*Задания:*
[A] Замените «Ташкенте» на «Самаре» в отрывке о пьесах Толстого и перепишите его фрагмент от слов «Заговорив о сюжете, не» до слов «Ташкенте, Ростове-на-Дону, Харькове.» включительно.
[B] Продолжите отрывок о пьесах Толстого, начиная сразу после его последнего предложения.

*Исходный отрывок:*
Рапповская критика отнеслась отрицательно к спектаклям: «Персонажи этой пьесы достаточно трафаретны и нежизненны. Вернее, – это даже не персонажи, не живые люди с плотью и кровью, но некие театральные маски, творимые современной нашей драматургией. У каждой из этих масок есть свои предки, свои предшественники и свояки. Они рассеяны по всем нашим театрам, по всем пьесам, написанным за последние три года. Ал. Толстой объединил их в одном спектакле, и они проходят перед зрителем веселым (нужно отдать должное), но малозначительным парадом» («Новый зритель», 1926, № 46).

В еженедельнике «Рабочий и театр» появились одна за другой две рецензии. В первой критик, отнеся пьесу к жанру комедий о любви, не нашел в ней ни социального содержания, ни сатирического тона («Рабочий и театр», 1926, № 48). В следующей рецензии его «поправили», найдя в комедии только «быт проходного двора, мещанского болота, взбаламученного революцией».

Толстой отвечал своим оппонентам: «При постановке «Чудес» в Москве печать меня, между прочим, упрекала в том, что я дал трафарет типов. Да, я знаю, что и в других современных пьесах можно найти таких же персонажей, как управдом, вор, проститутка, темный делец, зав, рабочий. Но пользоваться одинаковыми типами и явлениями – я считаю вовсе не недостатком драматургии, а скорее ее заслугой: ведь всегда и везде искусство в каждую данную эпоху отображало одни и те же явления и сюжеты, и из этого выработались бессмертные произведения.

Заговорив о сюжете, не могу не-остановиться на обвинении меня критикой в банально благополучном ее разрешении. Последнее мне диктовалось, с одной стороны, оптимизмом взятой мною темы, а с другой – волей зрителя, выработавшейся под влиянием его личных наблюдений как жизни, так и отображающего ее спектакля» («Театры и зрелища», 1926, № 48).

Пьеса Толстого в течение театрального сезона 1926/27 года была поставлена кроме Москвы и Ленинграда еще и в Ташкенте, Ростове-на-Дону, Харькове.

Печатается по тексту. Гослитиздат. 1934–1936, т. 8.

Любовь – книга золотая

Впервые – Алексей Н. Толстой. Любовь – книга золотая. Берлин, изд. «Москва», 1922.

Первую редакцию комедии Толстой написал в начале 1919 года в Одессе перед отъездом за границу. Пьеса была поставлена Жаком Коппо в театре «Старая голубятня» в Париже в 1920 году. П. А. Бороздина, исследовав две редакции комедии, пишет, что «настроения А. Толстого нельзя не учитывать при рассмотрении творческой истории комедии «Любовь – книга золотая», которая в первой своей редакции была бегством от современных политических проблем в выдуманный мир беззаботной сельской жизни, любви и «чистого искусства» (Две редакции комедии А. Н. Толстого «Любовь – книга золотая». Из творческой лаборатории писателя. – «Вопросы поэтики и фольклора». Воронеж, изд. университета, 1974, с. 108).

*Предоставленные материалы:*
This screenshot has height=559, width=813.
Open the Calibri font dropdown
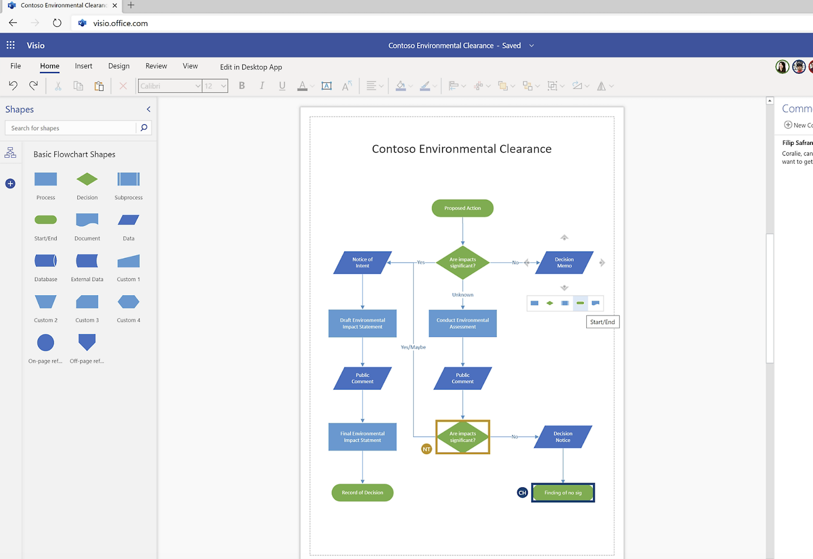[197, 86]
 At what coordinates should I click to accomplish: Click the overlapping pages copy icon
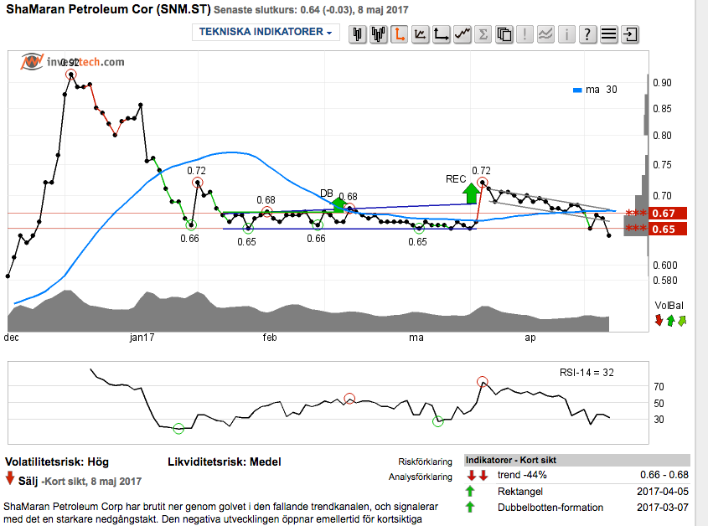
---
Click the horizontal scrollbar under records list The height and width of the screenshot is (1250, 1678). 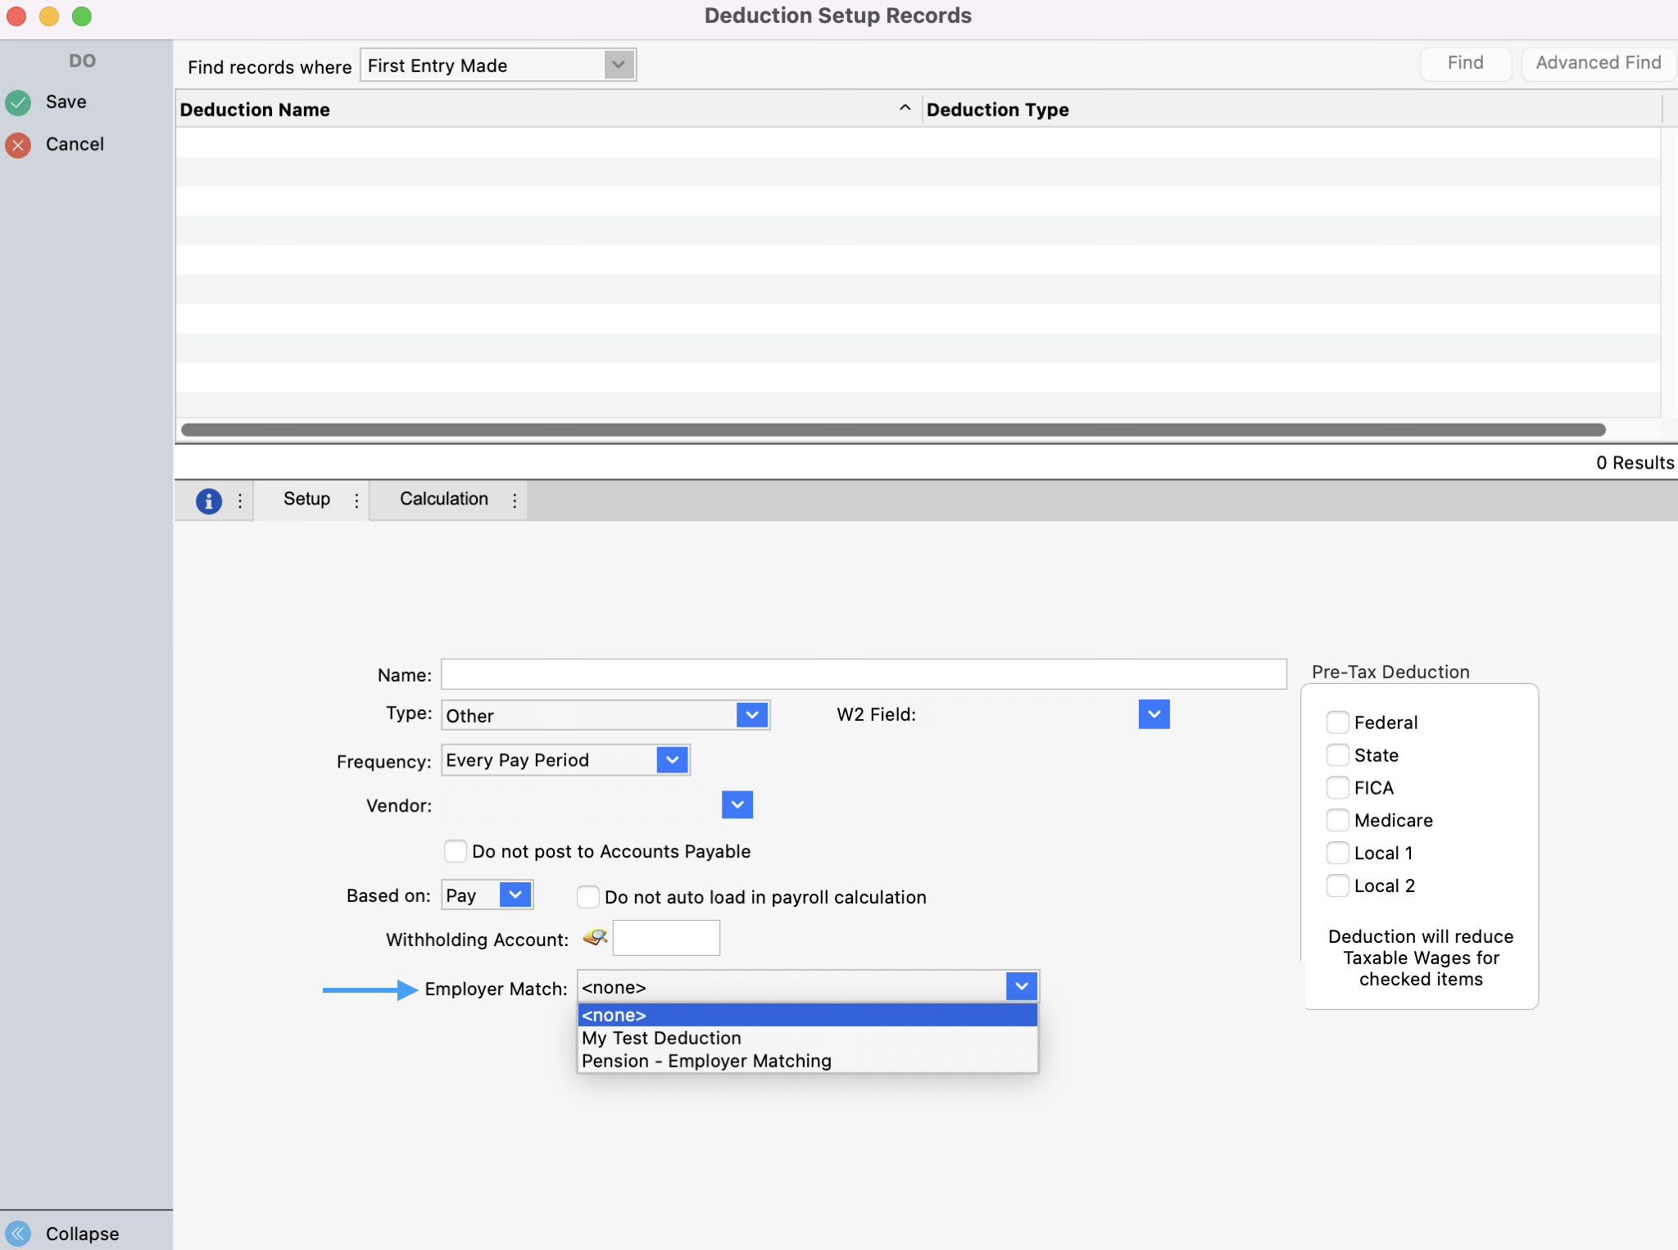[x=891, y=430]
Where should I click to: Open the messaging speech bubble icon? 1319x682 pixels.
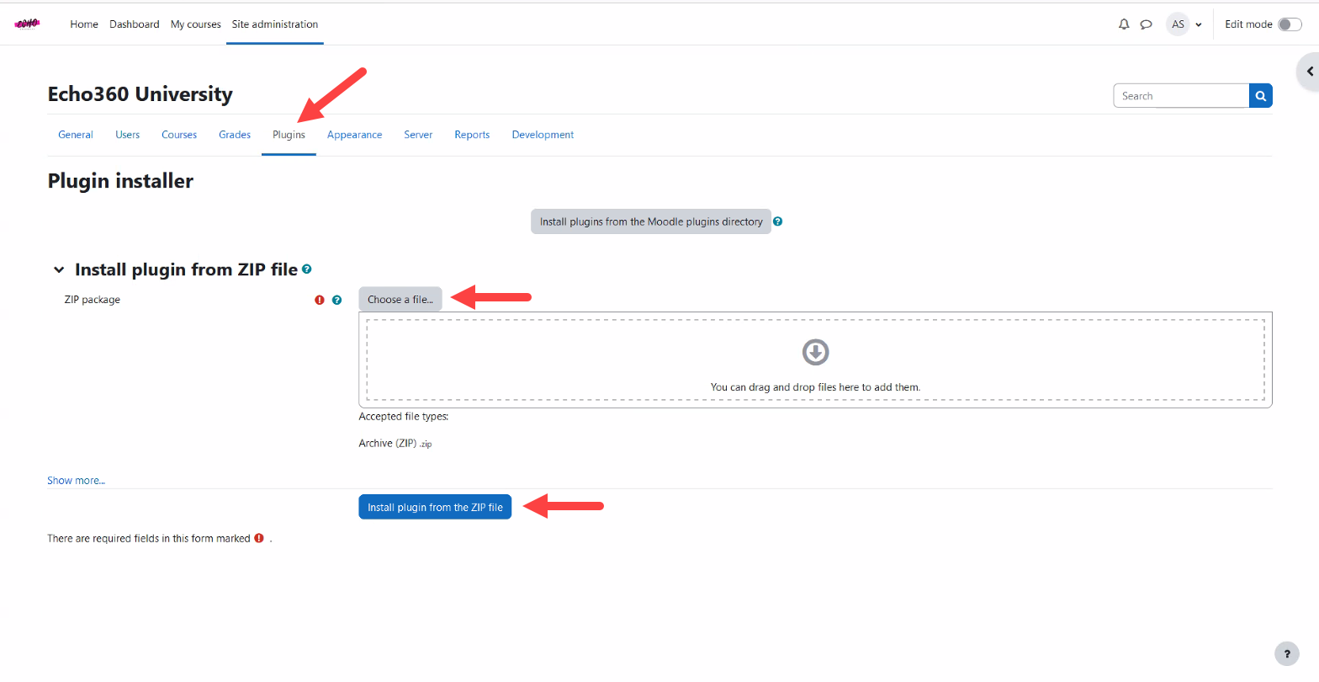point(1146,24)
--
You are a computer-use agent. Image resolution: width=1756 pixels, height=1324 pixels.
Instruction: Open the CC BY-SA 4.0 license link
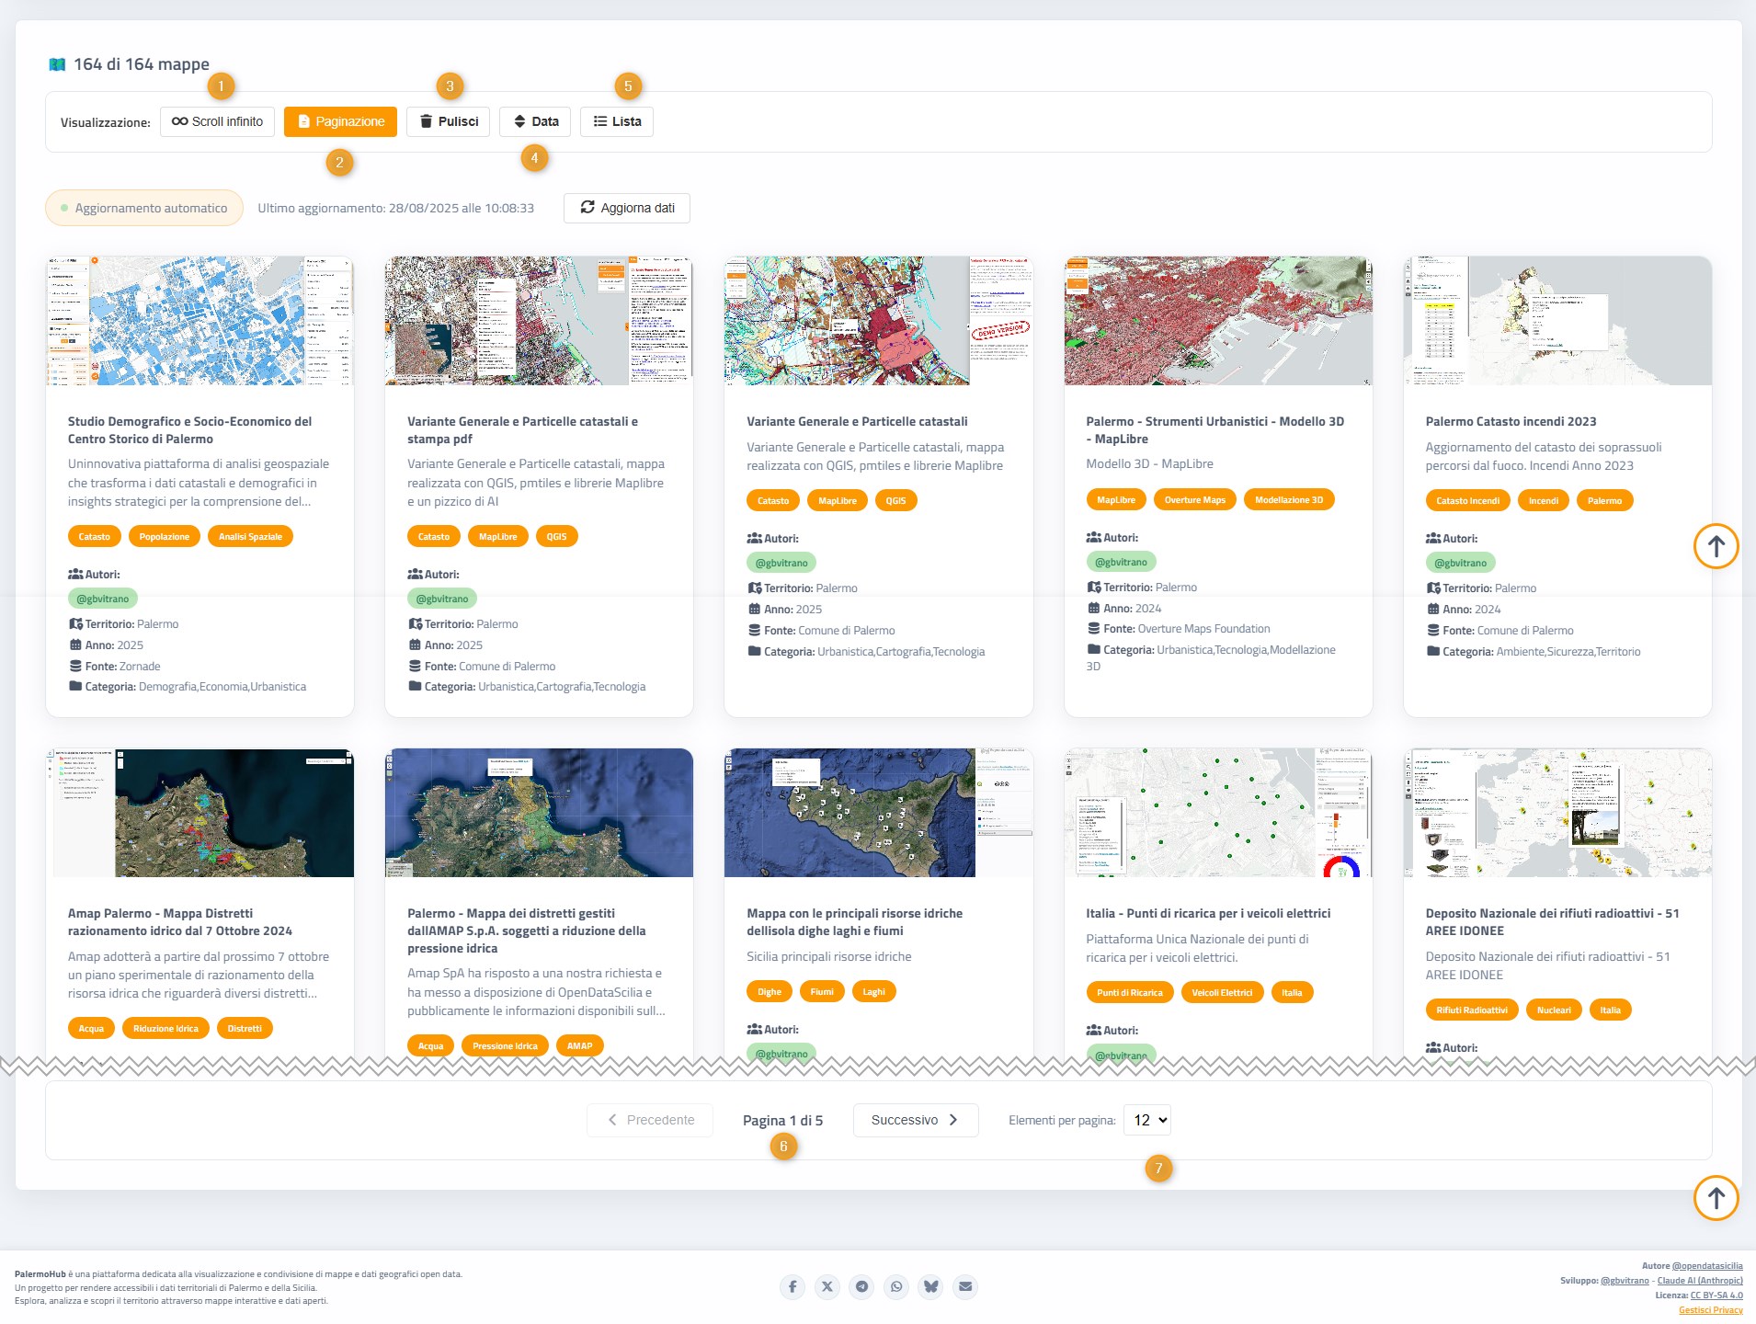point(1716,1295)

*Ответы к заданиям:*
[A]
Заговорив о сюжете, не могу не-остановиться на обвинении меня критикой в банально благополучном ее разрешении. Последнее мне диктовалось, с одной стороны, оптимизмом взятой мною темы, а с другой – волей зрителя, выработавшейся под влиянием его личных наблюдений как жизни, так и отображающего ее спектакля» («Театры и зрелища», 1926, № 48).

Пьеса Толстого в течение театрального сезона 1926/27 года была поставлена кроме Москвы и Ленинграда еще и в Самаре, Ростове-на-Дону, Харькове.

[B]
Название пьесе дала старинная книга: Гл. Громов. Любовь Книжка золотая, СПб, 1778. «Сочинение малоизвестного писателя XVIII века не представляет художественной ценности. Ее фривольное, мягко говоря, содержание видно уже из оглавления: «Сокращенный супружеский календарь», «Новый любовничий и супружеский словарь, по азбучному порядку расположенный», «Домашние средства от разных неприятностей в любви и браке» и проч. (…) Книга «Любовь – книга золотая» в комедии Толстого постоянно находится в центре внимания (…) Однако близких к тексту Громова «цитат», неоспоримо указывающих на источник комедии, мы обнаружили только две» (Г. А. Мамаев. Из творческой истории комедии А. Н. Толстого «Любовь – книга золотая». – «Русская литература», 1967. № 2, с. 143). Г. А. Мамаев отмечает, что кроме календаря и словаря, в «книге» Толстого встречаются вопросы-определения, которыми нередко пользовались в литературе XVIII века, но которых нет в книге Громова (с. 144).

В Советском Союзе пьеса была поставлена в 1924 году Первой студией Художественного театра. Актеры этой студии познакомились с пьесой в 1922 году на гастролях театра в Берлине. За постановку взялась С. Г. Бирман с помощью С. В. Гиацинтовой и Л. И. Дейкун. «Мы вложили в этот спектакль всю нежность к пьесе, – вспоминала Бирман, – оттого, несмотря на ее иногда грубый юмор, лирическая струя победила (…) «Любовь – книга золотая» прошла шестьдесят раз с аншлагами. Это был очень веселый и трогательный спектакль, и в нем хорошо играли буквально все (…) На спектакль «Любовь – книга золотая» была только одна рецензия, но в высочайшей степени неодобрительная, недоброжелательная – дескать, «пошлость» и т. д. и т. п. Алексей Николаевич так и не видел спектакля. Он жил тогда в Ленинграде (…) За легковесность темы «Любовь – книга золотая» была снята с репертуара. Мы горевали по ней, как по живой» (С. Г. Бирман. Путь актрисы. М., Всероссийское театральное общество, 1959, с. 154–155).

Бирман ошиблась. Постановка получила довольно большую прессу. Рецензент газеты «Вечерняя Москва» писал: «1. Пьеса. (…) Тут три элемента – любовь, книга и быт «золотого века» Екатерины. И, к сожалению, больше всего представлена книга. Цитаты плюс стилизация ослабляют и без того слабо выраженное действие и получается разбавленный литературным чтением водевиль или что-то вроде инсценированной новеллы. С идеологической точки зрения, пьеса после переделки не вызывает ни одобрений, ни возражений, поскольку в наше безрепертуарное время нельзя волноваться из-за всякой ординарности.

Площадка. Полный ход назад если не к Островскому, то ко времени до «Эрика». Живописец вместо конструктора. А, может быть, немножко и конструктор в роли живописца.

Игра. (…) Актерская игра, методы игры представляют из себя какую-то странную смесь. Тут и приемы времени Лентовского, тут и современная техника, до чаплиновской включительно» («Вечерняя Москва», 1924, 5 января).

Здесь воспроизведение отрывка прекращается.